I think a better explanation of the current interest rates is that the Federal Reserve has been buying hundreds of billions of dollars in US Treasuries. Considering, they have an infinite supply of capital to do this (they create the money when they write the check), the market is not going to offset this via expectations of future inflation. So, the expectations are there, but US Treasuries are a rigged market, with one huge buyer debasing the world's most powerful currency because it's in the standard Keynesian manual for how to treat excess unemployment when inflation is currently low. Once the evidence of this short-sighted policy becomes clear, the inflation toothpaste will be out of the tube, and on to the next bubble-crash.

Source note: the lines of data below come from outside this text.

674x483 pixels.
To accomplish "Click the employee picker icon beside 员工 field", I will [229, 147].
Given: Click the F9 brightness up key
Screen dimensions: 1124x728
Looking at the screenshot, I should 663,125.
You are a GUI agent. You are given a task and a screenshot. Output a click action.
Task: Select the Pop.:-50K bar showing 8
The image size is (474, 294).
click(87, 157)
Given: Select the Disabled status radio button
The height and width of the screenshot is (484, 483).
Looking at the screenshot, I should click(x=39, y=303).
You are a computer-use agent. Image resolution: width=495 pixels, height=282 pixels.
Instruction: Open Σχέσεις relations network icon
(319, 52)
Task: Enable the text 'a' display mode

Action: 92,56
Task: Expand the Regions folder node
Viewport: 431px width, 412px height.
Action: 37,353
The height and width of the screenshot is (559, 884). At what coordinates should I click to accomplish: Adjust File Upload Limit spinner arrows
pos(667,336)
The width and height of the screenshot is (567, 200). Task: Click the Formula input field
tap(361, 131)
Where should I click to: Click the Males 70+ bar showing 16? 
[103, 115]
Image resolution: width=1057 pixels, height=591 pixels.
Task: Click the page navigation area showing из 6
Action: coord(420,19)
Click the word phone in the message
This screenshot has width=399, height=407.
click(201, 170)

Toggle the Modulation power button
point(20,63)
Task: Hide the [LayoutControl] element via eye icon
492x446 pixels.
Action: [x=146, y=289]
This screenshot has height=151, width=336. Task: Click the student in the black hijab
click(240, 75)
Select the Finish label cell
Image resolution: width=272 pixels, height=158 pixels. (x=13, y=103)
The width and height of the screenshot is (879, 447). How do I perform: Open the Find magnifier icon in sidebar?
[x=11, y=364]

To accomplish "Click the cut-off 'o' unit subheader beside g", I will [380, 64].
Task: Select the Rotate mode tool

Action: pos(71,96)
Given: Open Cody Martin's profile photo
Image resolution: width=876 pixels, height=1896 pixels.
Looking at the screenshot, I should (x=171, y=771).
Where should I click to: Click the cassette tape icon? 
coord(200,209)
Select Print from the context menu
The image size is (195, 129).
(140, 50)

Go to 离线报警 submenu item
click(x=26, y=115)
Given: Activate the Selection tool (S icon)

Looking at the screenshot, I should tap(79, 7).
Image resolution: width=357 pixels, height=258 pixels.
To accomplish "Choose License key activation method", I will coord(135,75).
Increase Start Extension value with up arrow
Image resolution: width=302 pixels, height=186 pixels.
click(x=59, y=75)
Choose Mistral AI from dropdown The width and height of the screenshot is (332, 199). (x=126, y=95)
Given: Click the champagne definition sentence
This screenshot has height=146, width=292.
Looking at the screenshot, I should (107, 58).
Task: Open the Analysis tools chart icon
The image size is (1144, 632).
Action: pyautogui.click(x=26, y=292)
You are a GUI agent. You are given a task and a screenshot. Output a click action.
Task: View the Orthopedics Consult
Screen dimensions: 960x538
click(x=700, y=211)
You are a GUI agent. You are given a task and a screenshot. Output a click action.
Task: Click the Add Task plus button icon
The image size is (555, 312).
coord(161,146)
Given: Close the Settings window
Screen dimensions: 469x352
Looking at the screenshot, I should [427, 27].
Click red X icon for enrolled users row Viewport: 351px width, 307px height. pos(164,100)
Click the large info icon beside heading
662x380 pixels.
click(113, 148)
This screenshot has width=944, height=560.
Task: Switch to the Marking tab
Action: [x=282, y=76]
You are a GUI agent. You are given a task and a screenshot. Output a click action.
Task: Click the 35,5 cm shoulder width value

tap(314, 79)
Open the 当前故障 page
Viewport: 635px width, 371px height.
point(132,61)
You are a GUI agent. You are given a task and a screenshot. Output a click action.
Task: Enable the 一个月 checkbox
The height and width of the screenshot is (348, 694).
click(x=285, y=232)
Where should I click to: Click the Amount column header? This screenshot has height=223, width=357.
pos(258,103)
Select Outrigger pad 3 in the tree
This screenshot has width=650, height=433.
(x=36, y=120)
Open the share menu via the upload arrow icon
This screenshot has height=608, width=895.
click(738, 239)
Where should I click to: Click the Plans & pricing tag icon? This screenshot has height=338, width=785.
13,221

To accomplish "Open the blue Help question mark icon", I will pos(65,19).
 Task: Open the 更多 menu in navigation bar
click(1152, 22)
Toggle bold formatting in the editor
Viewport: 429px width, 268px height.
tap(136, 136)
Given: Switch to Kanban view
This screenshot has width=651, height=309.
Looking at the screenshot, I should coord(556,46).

That is, the expected return on bonds is negative, because bonds are in a Fed-supported bubble. Just look at gold to see what an inflation sensitive market looks like without Fed shenanigans. US Treasuries are not insurance any more than tech stocks were insurance in 1999.


Anonymous said...

Wasn't gold really high in the 1980s just before infltion came down?
Why would we think that Gold is a predictor of inflation ... rather than just an indicator of perceived system stress?

jsalvati said...

I think inflation expectations are actually about 1.7% (I wish I knew where to find a good TIPS inflation graph). Also no offense, but you macro writing is your weak spot. "Considering, they have an infinite supply of capital to do this (they create the money when they write the check), the market is not going to offset this via expectations of future inflation." is complete nonsense; are you really suggesting that changes in the money supply plays no role in determining inflation? Your macro thinking is bad because you don't take money seriously as a good that people hold for a reason.

Anonymous said...

More buyers of a object, in this case, treasuries, will cause the price of that object to rise. Higher prices of treasuries = lower yields. This outsized buying (not to mention the associated frontrunning/spec trading) is overwhelming any sort of inflationary expectations. That is the point that i read.

Anonymous said...

Are we supposed to believe that gold investors are more rational than bond investors? Consider that the former is a much smaller group. It takes a lot less dumb money to create a bubble in gold than a bubble in bonds.

J said...

There is another factor: The Fed is also playing the foreign holders of treasuries.

Charles said...

T-bonds are liquid. Default risk is zero. There is no proprietary information that enters into the pricing of these assets. They are essentially money bearing a return premium over T-bills to cover interest rate risk.

It is not surprising for T-bonds to carry a negative real interest rate when T-bills have a negative real interest rate. The markets understand as well as anyone what the fed has done, will do and might do - maybe better than the fed itself.

So we see the prospect of QE2 of unknown duration and unknown magnitude translate immediately into lower prices for T-bonds.